El montaje fue concebido inicialmente como una instalación por la que el público se movería con cascos en los que escucharía textos. La conversión en espectáculo teatral parece no haber culminado y Ofèlia tiene algo de work in progress. El propio Rigola sostenía al presentarlo que es un montaje de festival no un espectáculo que pueda verse, tal y como está de momento, en temporada en un teatro. La pena es que hay muy buenas ideas, como queda dicho, y un fulgor helado, como el núcleo de un cometa al que le faltara desplegar la cabellera. Hay cosas discutibles, como poner al mismo nivel textos de Shakespeare y Murakami (que no son lo mismo, con todo el respeto para el eterno casi Nobel japonés) y ese dejarse llevar de Rigola por una vehemencia y un lirismo a tumba abierta; a veces eso no basta.
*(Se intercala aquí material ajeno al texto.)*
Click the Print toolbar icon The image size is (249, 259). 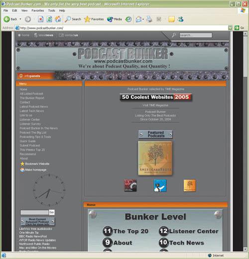(149, 19)
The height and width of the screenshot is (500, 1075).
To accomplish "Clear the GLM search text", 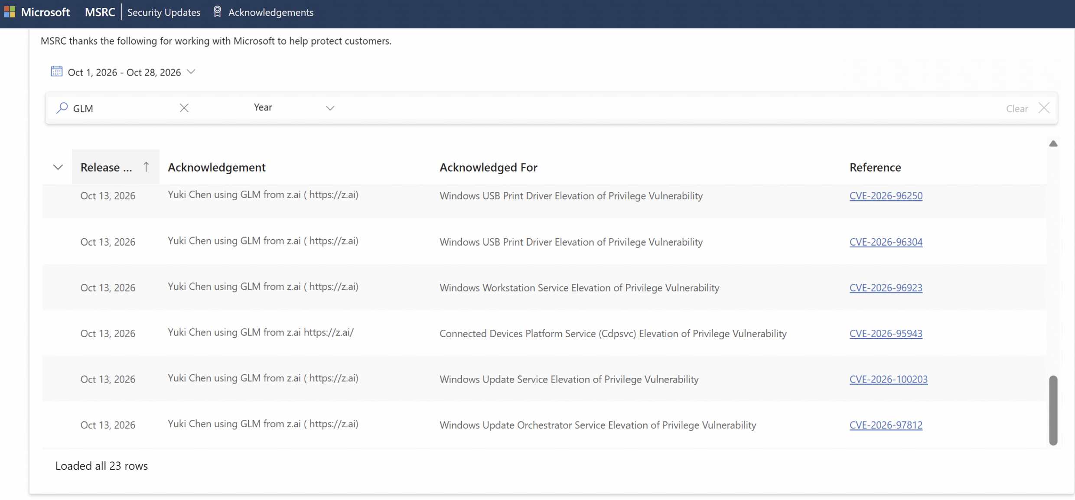I will click(x=184, y=107).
Roser Vilajosana, la suicida en potencia que recala en el bosque tenebroso, pone toda la carne en el asador y uno imagina qué gran Ofelia haría, oscura y saturnal, en una producción de Hamlet al uso. Pero aquí es una joven actual que incuba su letal melancolía y tras experimentar un infierno de mal de vivre parece hallar (nada está del todo claro en la obra, ni al parecer quiere estarlo) una cierta redención al final en su hermoso y repetitivo baño de hojas muertas. Impresiona la actriz en el fascinante y casi mesmerizante recitado que hace con micro de un texto collage en el que se reconocen fragmentos de monólogos de Hamlet, apropiados aquí por la Ofelia de Rigola (o la no Ofelia: tentadora polisemia la de una Ofelia que ha decidido doblemente no ser). Reflexiones no muy optimistas, como puede suponerse (“alguna cosa put aquí”), sobre la vida (“turbia y pestilente amalgama de vapores”), la muerte, el ser humano (“quintaesencia del barro”) y el mundo (“promontorio estéril”). Rematadas con un sentido y doble “¡qué asco!”.
Entre los muchos recursos escénicos sabiamente alineados por Rigola, el aterrador peluche gigante de un elefante que aparece como una divinidad monstruosa y alusiva a lo que ocurre en el interior de la chica.
Nunca es estéril ver un espectáculo de Àlex Rigola, ni siquiera este, pero uno se siente a mitad de camino entre Elsinore y ninguna parte. Si de eso se trataba, bingo.